30/10/2013

Dor da saudade

A pior parte do meu dia é quando encosto a cabeça no sofá, abro um livro e tento me distrair com a história dos outros pra esquecer da minha. Mas não funciona muito bem, essa porra. Qualquer nome me lembra o teu. Qualquer situação me faz reviver na mente o que já vivi contigo. Até mesmo o fato de estar lendo me lembra das vezes que li pra ti.

Tá foda!



O que não sei explicar é essa saudade do caralho, que, tipo assim, envolve o corpo inteiro e aperta o coração, saca? Aquela merda de sentimento que você luta pra tirar do teu peito e a desgraça só aumenta na mesma frequência que aumenta a porra das lembranças, sabe como é?

Tá foda.

O que me deixou mais puto nessa história foi descobrir a ótima atriz que você é. Isso mesmo, sua ordinária. Eu acreditei quando você dizia que me amava. Acreditei quando você se fazia de frágil e procurava meus braços. Sua vaca. Na primeira oportunidade me virou as costas, fugiu com o circo pra puta que o pariu e me deixou aqui, na saudade.

É foda.

Mesmo assim, escrevo essa carta pra ti, daquelas que vou rasgar no final imaginando como seria apertar teu pescoço até te matar.

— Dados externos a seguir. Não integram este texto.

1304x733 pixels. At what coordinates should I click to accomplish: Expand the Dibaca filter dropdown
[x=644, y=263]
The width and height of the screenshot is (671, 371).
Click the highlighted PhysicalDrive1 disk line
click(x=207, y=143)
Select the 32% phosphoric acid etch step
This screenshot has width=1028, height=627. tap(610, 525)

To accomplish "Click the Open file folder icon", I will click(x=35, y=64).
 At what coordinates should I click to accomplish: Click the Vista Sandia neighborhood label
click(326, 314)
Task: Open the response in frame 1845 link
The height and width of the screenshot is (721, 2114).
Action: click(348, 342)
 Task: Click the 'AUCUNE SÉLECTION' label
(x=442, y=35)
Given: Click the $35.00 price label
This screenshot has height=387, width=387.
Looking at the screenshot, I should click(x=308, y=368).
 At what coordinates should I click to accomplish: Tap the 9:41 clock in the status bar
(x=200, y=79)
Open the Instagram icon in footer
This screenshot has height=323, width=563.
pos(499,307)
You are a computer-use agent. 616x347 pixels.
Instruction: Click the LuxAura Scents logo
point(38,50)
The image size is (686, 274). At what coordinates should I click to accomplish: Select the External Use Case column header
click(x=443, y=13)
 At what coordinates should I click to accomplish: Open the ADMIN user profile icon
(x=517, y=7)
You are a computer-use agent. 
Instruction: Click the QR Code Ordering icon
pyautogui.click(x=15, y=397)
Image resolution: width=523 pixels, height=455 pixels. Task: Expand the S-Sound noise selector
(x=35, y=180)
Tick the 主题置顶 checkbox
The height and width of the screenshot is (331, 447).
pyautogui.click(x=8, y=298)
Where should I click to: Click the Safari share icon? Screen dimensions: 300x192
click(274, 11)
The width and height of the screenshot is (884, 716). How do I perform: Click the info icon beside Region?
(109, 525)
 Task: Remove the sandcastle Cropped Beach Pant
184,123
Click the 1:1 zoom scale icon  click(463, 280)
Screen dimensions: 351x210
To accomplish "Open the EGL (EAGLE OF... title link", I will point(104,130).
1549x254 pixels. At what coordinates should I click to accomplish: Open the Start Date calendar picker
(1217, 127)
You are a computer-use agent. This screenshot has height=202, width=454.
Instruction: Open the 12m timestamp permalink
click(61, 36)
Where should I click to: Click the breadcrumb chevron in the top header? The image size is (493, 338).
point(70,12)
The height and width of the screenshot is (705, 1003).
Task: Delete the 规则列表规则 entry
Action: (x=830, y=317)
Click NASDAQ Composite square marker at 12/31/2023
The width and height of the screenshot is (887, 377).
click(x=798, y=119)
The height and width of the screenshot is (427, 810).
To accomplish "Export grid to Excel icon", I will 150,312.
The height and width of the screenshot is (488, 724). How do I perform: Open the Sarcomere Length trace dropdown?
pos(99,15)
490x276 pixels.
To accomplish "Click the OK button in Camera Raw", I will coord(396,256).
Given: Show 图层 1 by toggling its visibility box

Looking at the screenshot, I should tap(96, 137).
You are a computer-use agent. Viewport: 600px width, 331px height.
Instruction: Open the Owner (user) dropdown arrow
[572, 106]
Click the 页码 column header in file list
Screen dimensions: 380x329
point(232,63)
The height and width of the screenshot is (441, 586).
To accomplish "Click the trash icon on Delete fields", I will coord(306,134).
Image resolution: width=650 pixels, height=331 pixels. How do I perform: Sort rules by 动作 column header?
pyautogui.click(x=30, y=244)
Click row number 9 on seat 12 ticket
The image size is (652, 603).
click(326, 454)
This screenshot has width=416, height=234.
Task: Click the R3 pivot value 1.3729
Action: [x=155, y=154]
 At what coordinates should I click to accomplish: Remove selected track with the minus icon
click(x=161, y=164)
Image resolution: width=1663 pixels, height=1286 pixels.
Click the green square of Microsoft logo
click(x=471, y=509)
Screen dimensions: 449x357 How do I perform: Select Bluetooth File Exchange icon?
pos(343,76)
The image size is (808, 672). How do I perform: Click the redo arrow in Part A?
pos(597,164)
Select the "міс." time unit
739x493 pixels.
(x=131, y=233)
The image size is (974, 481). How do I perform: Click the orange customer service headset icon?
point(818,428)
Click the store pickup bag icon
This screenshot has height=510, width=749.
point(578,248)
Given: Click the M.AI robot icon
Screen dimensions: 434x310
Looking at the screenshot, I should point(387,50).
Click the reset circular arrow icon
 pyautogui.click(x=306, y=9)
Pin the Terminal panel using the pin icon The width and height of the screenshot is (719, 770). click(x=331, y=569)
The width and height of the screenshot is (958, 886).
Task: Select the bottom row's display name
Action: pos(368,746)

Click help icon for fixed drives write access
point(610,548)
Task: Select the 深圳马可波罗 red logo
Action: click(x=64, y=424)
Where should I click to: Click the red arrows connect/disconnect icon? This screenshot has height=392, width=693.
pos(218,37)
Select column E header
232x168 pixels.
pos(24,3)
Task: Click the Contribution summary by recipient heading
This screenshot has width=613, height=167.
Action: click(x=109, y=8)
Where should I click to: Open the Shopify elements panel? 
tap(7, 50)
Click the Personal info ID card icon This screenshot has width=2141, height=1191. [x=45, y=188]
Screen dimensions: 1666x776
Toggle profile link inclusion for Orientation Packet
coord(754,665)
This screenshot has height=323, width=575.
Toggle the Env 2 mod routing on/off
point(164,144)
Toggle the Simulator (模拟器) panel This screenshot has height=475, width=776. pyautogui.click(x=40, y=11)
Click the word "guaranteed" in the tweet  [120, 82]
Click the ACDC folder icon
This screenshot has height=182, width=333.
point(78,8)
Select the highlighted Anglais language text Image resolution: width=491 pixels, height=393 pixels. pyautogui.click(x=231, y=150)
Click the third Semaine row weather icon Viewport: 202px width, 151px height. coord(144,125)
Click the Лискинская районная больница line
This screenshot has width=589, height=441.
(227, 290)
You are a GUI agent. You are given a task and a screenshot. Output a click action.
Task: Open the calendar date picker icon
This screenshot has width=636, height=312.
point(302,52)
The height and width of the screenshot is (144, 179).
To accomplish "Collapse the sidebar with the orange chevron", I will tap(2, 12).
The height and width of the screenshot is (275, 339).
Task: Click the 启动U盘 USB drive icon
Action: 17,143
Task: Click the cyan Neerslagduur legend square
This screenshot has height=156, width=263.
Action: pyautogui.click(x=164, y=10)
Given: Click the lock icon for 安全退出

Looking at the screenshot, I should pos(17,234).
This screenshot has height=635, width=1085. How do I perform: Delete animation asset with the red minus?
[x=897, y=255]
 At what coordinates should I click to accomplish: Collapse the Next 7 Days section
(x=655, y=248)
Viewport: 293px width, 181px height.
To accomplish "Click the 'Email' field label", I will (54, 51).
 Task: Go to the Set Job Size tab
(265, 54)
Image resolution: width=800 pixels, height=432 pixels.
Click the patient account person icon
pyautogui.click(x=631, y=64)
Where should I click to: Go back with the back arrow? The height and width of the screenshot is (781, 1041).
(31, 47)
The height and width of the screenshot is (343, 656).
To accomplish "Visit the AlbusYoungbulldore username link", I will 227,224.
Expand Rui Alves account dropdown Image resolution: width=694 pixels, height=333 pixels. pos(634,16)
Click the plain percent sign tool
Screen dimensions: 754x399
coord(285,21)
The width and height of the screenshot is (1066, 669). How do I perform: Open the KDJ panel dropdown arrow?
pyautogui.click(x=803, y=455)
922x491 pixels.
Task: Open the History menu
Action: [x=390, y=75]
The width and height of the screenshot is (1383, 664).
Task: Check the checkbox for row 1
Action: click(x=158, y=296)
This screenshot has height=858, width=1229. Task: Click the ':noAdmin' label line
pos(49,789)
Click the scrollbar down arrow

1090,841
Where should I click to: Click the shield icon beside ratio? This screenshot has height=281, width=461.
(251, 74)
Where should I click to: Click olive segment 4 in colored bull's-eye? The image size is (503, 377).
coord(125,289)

Não foram essas as palavras que imaginei te dizer, mas desde que você partiu eu sou assim, um cafajeste que só xinga e bebe. Tu foi e me levou contigo. Me devolve, por favor.

Tô precisando de mim.

4 comentários:

Arianne Barromeü disse...

Dias atrás eu estava assim, desse mesmo jeitinho, o amor é algo frágil. Ou ama, ou fere. Dessa vez, vou sem tomar muitas expectativas.

Rick disse...

Mas é a vida, a gente vive quebrando a cara, se apegando a gente que não merece e no fim, acabamos desse jeito...
Mas calma, uma hora melhora. "_"

Raíssa França disse...

É assim mesmo, vez em quando a vida faz dessas conosco, mas tudo passa, é o clichê mais correto que conheço.

Ariana disse...

Tem dias que a saudade aperta e bate forte nos dois lados da cara.
Comigo acontece quase todos os dias.